In the end three directors were involved in the film. Rodriguez and Miller were joined by Tarantino, who directed a particularly interesting sequence in a moving car as Dwight is lectured from beyond the grave by Del Toro's Jackie Boy. Rodriguez's longtime friend took only $1 to direct the sequence as he was keen to find out the pros and cons of shooting digitally.
Rodriguez said he ribbed Tarantino mercilessly about the amount of time he spent shooting Kill Bill - which Rodriguez wrote the soundtrack for charging just a dollar - saying if he had shot on digital the film(s) would have taken months not years.
"We shot the scene where Clive and Benicio are in the rain, on a road in a car and there was no rain, no road and no car," says Rodriguez. "So he got to see how when all that stuff went away he could just concentrate on getting a great performance.

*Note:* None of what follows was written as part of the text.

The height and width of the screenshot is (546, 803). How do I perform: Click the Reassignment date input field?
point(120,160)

He said to me you're right, we would have spent all day rigging the car dragging it down the road and ruining the sound with water. Instead, the process is reversed and it's more about the performance and not about the technicalities, the opposite of what you would think a green screen movie would be."

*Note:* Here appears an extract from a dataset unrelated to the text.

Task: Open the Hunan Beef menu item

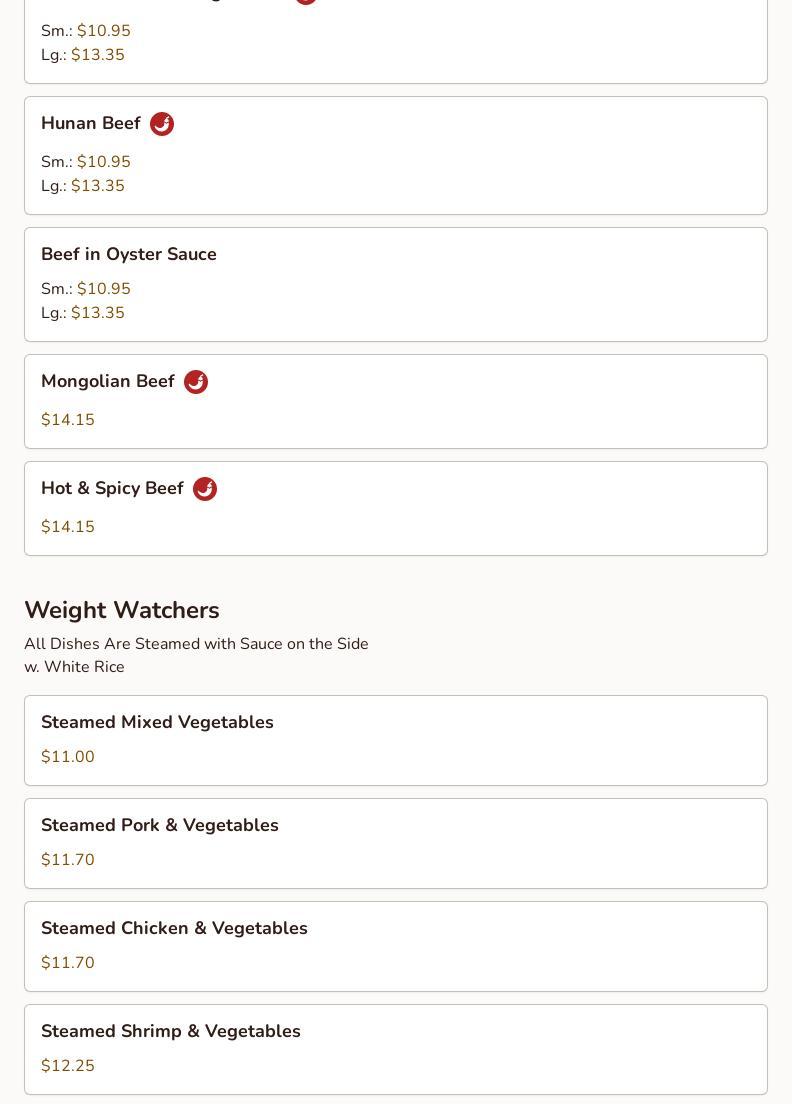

As for shooting against green screen, which was famously criticised by Ewan McGregor while he shot the latest Star Wars trilogy, the actors in this film seemed to embrace the concept.
Brittany Murphy says she doesn't really feel like a queen of green screen, even though one of her scenes set in the bar - acting against Willis, Del Toro, even Stahl's yellow bastard - was shot with her on set alone and someone dressed in a green costume to give her an eyeline. In fact, the bar was the only set physically built for the film.
To say this is groundbreaking cinema sounds like hyperbole, because that term is used a lot around technology and computer graphics, but in this case you know you are watching something very original and distinctive.
It already has detractors, film lovers point to the CGI and say the movement is stilted or at the two-dimensional characters and say they are not fully developed. The one thing the filmmakers can hold onto is the original graphic novel and how well they have replicated it.
Rourke puts it well, in his own distinctive style: "These young guys are fearless. Robert swims in water nobody else has swam in, and I respect that...and plus I like his cowboy hat."
This being Rodriguez and Miller, the film is clever, but not clever-clever, and self-referential, but not full of annoying "in jokes". Again Rourke as Marv puts it beautifully when wakes up next to his dead love and comments, "Someone paid a lot of money for this frame." In fact, the film cost $40m according to Dimension and it's all up there on screen.